(Supplied material)

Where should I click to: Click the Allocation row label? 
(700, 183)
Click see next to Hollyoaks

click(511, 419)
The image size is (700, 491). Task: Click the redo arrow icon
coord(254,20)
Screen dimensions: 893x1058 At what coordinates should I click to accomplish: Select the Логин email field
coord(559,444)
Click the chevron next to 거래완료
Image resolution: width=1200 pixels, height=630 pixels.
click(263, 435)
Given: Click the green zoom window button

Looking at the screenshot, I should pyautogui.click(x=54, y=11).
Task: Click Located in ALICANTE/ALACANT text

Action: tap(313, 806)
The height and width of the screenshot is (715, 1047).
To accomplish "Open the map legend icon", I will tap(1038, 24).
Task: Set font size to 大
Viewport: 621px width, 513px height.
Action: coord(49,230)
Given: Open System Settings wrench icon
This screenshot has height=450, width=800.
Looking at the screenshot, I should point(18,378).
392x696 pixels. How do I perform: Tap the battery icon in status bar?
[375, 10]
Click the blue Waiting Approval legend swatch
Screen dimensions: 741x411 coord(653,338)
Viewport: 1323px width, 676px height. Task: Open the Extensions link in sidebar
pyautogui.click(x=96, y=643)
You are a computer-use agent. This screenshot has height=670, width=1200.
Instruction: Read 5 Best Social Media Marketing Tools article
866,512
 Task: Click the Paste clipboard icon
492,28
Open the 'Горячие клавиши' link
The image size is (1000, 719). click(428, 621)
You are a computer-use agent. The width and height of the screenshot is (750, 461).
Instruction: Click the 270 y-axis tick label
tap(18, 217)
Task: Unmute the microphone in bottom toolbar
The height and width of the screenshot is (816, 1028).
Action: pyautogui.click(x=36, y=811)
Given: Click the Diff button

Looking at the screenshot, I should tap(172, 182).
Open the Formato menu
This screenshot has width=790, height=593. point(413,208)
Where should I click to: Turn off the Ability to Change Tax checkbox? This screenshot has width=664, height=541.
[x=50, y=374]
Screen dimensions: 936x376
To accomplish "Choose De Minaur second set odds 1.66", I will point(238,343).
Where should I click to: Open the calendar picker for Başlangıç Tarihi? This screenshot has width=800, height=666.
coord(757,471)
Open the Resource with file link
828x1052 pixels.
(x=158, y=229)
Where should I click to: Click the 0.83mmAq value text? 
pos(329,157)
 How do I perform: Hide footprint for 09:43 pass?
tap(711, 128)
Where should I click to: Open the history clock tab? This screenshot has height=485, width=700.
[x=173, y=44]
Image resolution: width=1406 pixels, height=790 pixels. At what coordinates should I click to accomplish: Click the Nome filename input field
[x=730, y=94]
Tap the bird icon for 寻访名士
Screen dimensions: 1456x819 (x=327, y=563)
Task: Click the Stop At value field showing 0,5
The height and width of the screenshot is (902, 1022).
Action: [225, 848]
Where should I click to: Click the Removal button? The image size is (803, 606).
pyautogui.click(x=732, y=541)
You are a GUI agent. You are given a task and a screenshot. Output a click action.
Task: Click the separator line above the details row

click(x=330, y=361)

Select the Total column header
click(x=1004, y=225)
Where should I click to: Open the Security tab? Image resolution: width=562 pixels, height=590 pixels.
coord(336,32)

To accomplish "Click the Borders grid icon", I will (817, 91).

(End Supplied material)

* _The problem_
Scan the data above for the word "agent", then copy every line that holds it.

* _Response_
You are a computer-use agent. This screenshot has height=670, width=1200.
You are a computer-use agent. The width and height of the screenshot is (750, 461).
You are a GUI agent. You are given a task and a screenshot. Output a click action.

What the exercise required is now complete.